Extracted records: Begin

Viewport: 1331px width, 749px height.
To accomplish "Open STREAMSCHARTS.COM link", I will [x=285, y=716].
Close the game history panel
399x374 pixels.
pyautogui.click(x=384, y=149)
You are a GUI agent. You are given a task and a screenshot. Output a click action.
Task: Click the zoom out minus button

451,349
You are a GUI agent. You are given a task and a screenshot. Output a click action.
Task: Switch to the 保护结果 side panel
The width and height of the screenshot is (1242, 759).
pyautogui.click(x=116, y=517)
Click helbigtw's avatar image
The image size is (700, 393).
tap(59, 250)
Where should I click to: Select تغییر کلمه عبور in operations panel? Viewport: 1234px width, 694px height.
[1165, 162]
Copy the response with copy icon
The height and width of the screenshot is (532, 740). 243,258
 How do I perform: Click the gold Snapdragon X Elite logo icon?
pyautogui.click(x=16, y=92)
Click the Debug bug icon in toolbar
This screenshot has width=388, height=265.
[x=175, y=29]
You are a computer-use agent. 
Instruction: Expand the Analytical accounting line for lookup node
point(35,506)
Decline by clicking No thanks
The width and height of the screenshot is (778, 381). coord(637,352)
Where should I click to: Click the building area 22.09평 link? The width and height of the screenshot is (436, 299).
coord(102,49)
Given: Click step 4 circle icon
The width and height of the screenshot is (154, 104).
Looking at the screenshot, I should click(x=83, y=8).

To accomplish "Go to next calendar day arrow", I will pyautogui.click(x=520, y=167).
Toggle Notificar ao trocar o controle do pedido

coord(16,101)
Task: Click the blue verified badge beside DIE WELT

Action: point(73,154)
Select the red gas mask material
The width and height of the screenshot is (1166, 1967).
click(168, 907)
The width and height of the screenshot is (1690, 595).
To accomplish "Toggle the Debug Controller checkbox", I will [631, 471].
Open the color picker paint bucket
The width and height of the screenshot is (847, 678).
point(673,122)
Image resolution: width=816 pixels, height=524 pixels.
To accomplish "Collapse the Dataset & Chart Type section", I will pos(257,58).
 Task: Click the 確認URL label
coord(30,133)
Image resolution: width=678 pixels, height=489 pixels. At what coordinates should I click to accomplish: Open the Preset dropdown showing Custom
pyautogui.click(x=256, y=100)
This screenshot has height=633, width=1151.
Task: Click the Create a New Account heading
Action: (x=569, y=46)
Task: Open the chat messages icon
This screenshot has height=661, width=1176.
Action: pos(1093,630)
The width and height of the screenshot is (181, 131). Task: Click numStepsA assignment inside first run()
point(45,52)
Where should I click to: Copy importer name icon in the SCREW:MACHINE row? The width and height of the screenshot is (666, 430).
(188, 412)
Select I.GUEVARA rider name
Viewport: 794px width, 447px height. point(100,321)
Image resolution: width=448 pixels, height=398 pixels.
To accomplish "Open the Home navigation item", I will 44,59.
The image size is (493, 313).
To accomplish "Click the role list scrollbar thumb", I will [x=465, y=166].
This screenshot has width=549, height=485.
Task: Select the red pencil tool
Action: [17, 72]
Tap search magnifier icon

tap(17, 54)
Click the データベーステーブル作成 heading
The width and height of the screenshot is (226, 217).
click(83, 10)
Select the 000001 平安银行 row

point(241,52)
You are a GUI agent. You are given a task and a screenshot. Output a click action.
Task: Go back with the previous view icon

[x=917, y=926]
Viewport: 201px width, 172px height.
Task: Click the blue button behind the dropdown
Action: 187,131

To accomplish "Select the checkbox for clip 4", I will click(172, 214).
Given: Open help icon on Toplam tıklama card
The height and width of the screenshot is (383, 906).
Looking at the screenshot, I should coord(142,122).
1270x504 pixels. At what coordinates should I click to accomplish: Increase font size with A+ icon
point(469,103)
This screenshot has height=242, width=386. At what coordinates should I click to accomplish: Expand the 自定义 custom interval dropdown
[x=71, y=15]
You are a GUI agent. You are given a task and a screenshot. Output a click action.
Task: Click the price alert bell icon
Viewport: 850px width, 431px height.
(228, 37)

Extracted records: End

Above are the records; copy exactly the lines from the line with "You are a computer-use agent." through the line with "Image resolution: width=448", both included.

You are a computer-use agent. 
Instruction: Expand the Analytical accounting line for lookup node
point(35,506)
Decline by clicking No thanks
The width and height of the screenshot is (778, 381). coord(637,352)
Where should I click to: Click the building area 22.09평 link? The width and height of the screenshot is (436, 299).
coord(102,49)
Given: Click step 4 circle icon
The width and height of the screenshot is (154, 104).
Looking at the screenshot, I should click(x=83, y=8).

To accomplish "Go to next calendar day arrow", I will pyautogui.click(x=520, y=167).
Toggle Notificar ao trocar o controle do pedido

coord(16,101)
Task: Click the blue verified badge beside DIE WELT

Action: point(73,154)
Select the red gas mask material
The width and height of the screenshot is (1166, 1967).
click(168, 907)
The width and height of the screenshot is (1690, 595).
To accomplish "Toggle the Debug Controller checkbox", I will [631, 471].
Open the color picker paint bucket
The width and height of the screenshot is (847, 678).
point(673,122)
Image resolution: width=816 pixels, height=524 pixels.
To accomplish "Collapse the Dataset & Chart Type section", I will pos(257,58).
 Task: Click the 確認URL label
coord(30,133)
Image resolution: width=678 pixels, height=489 pixels. At what coordinates should I click to accomplish: Open the Preset dropdown showing Custom
pyautogui.click(x=256, y=100)
This screenshot has height=633, width=1151.
Task: Click the Create a New Account heading
Action: (x=569, y=46)
Task: Open the chat messages icon
This screenshot has height=661, width=1176.
Action: pos(1093,630)
The width and height of the screenshot is (181, 131). Task: Click numStepsA assignment inside first run()
point(45,52)
Where should I click to: Copy importer name icon in the SCREW:MACHINE row? The width and height of the screenshot is (666, 430).
(188, 412)
Select I.GUEVARA rider name
Viewport: 794px width, 447px height. point(100,321)
Image resolution: width=448 pixels, height=398 pixels.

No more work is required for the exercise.